Ski areas throughout the state have invested millions in energy-efficiency measures such as wind, solar and recharging stations for electric cars, according to Chloe Elliott, communications manager at Ski Vermont.
The most critical and expensive cost areas face, however, is snowmaking. A 17-year trend to improve snowmaking efficiency and sustainability has resulted in the use of high-tech snowgun and compressor technologies.
In honor of Bromley Mountain’s continuing innovations, having completed a reported 27 energy-efficiency projects since 2000, Efficiency Vermont recently awarded the area a 2017 Energy Leadership Award for Project of the Year, Innovation.
In presenting the award, Efficiency Vermont Director Karen Glitman praised the area for “an impressive commitment to efficiency improvements.” Citing the installation of 10 new, high-efficiency Sledgehammer snow guns and the fine-tuning of air compressors this summer, she noted Bromley has adopted “nearly every energy-efficiency technology in snowmaking.”
The Sledgehammers are low-energy guns developed by SnowGun Technologies in partnership with LP Snowsystems. SnowGun Technologies is a subsidiary of The Fairbank Group, the father-son team of Brian and Tyler Fairbank, who own and operate Jiminy, Cranmore and Bromley resorts.
Dramatic savings were experienced when Jiminy replaced 450 snow guns with Sledgehammers in 2016-17, because they used less compressed air while doubling snow production. Their products, according to information from SnowGun Technologies, can convert 44 gallons of water per minute into snow at 25 degrees wet bulb (a temperature that takes humidity into consideration).
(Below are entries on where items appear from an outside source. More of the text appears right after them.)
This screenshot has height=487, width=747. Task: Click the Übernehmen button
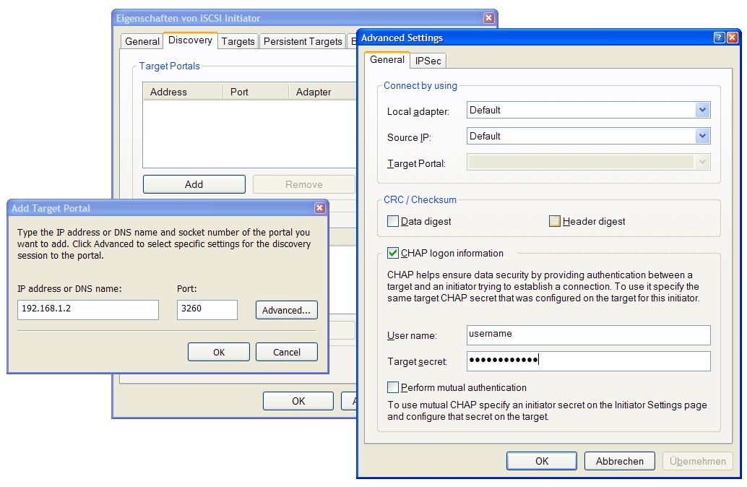[696, 461]
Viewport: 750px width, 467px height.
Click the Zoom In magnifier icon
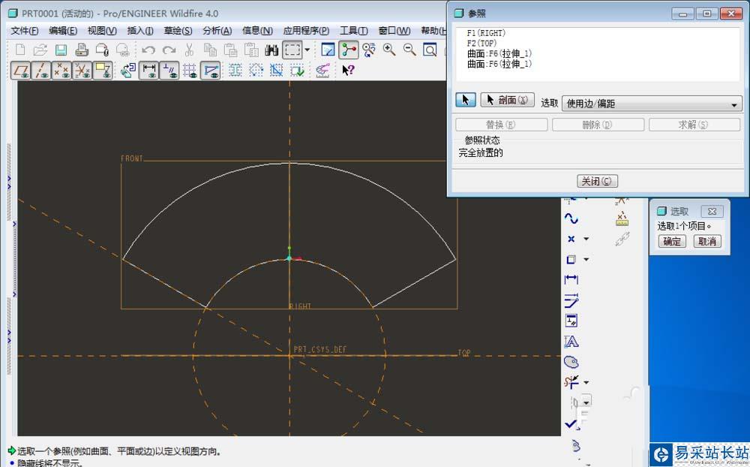click(389, 50)
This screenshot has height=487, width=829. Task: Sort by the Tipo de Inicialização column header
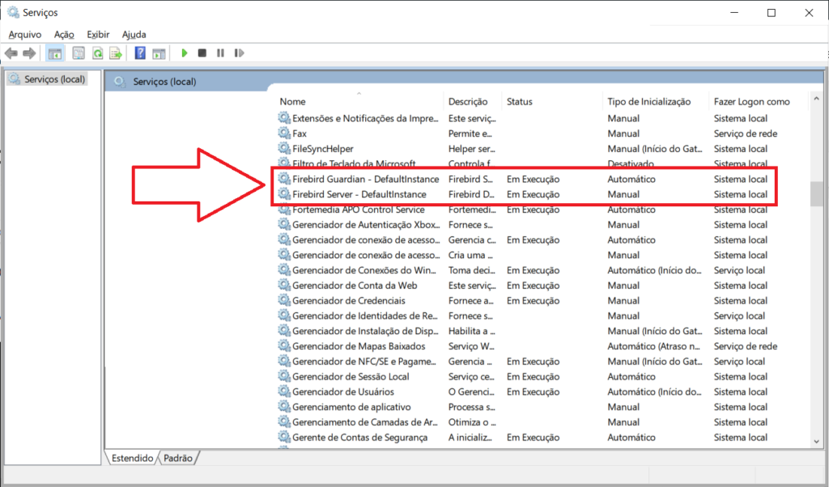tap(648, 101)
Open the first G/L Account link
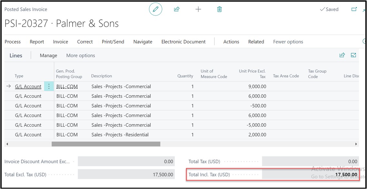Image resolution: width=367 pixels, height=190 pixels. pyautogui.click(x=28, y=86)
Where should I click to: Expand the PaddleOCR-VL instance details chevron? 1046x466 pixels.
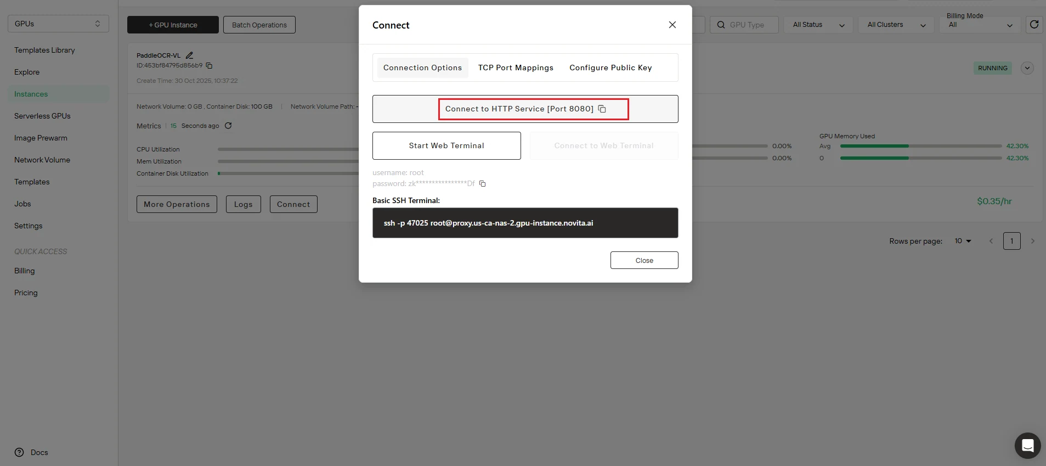1027,68
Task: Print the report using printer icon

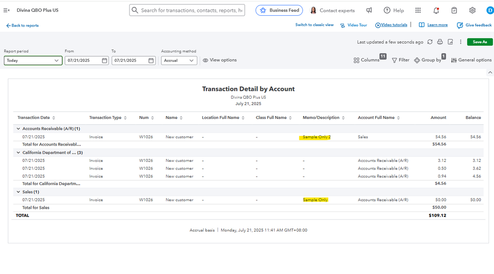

In addition to adding the Sledgehammers, Bromley replaced the nozzles on 55 of its SV-10 snow guns and changed the air cartridges within the guns to reduce overall air consumption. They were also able to increase efficiency of their air compressors, according to Bromley’s director of Mountain Operations, Rick Goddard.
“The primary goal with this installation is to monitor and control the compressed air system and optimize its operation. With the two compressors working in tandem, energy management is enhanced as we now have the capability to use this minimum amount of energy to meet system air demand,” he said.
Bromley’s energy-efficiency measures extend to a new snow groomer with a diesel-electric drive that reduces fuel consumption and emissions of greenhouse gases by 20 percent, with 99 percent fewer sooty particles released into the environment, according to Goddard.
In commenting on the award, Bromley President Bill Cairns said, “We’ve made the most out of the rebates and incentives that Efficiency Vermont has offered over the last 17 years, with Bromley getting about as much out of the program as we paid into our electric bill. The rebates and incentives also encouraged us to become early adopters of new technology such as SEI.”
He was referring to the snowmaking energy index, a number that allows snowmaking departments to monitor and measure the energy consumption status of the snowmaking system. As they do so, the operators can adjust air, water and number of snow guns working for maximum effective use of available energy. Bromley was one of the first in the nation to adopt this system.
‘Air hogs’ begone
In 2014 Efficiency Vermont teamed up with the state’s ski areas to replace 1,800 old snow guns with 2,300 high-efficiency models. Over $15 million was invested during the “great snow gun roundup,” for incentives, according to Efficiency Vermont.
Chuck Clerici, the organization’s senior account manager, said snowmaking upgrades have continued at almost all areas and the “old air hogs” have been replaced with low-energy guns to bring down the use of expensive compressed air. He noted that sustainable and innovative technologies are being used to power lifts and buildings, as well as to save water and money at resorts, adding that Killington also received a 2017 Leadership Award.
Efficiency Vermont recognized Killington for, “excellent collaboration at all levels of the organization” and 61 efficiency projects since 2000; 2.5 million kilowatts of energy and 20,000 gallons of diesel fuel savings in 2016-17; the first resort to complete an energy Kaizen (a focused energy savings event) and an employee home-energy workshop; and adoption of efficiency technologies at the Grand Resort Hotel.
Killington also plans to install solar trackers and roof panels, along with a contract to purchase power from nearby solar array projects. New solar-generated electricity is expected to eventually cover all energy needs required to pump water to snow guns on ski trails at Killington and Pico.
Wind turbines, lighting fixture replacements, pellet stoves, solar trackers and arrays, timers, charging stations and recycling are among other efficiency projects found at Vermont resorts. Together with snowmaking projects, they put Vermont at the forefront of mountain-resort efficiency and render the state a national leader in energy projects, Elliott said.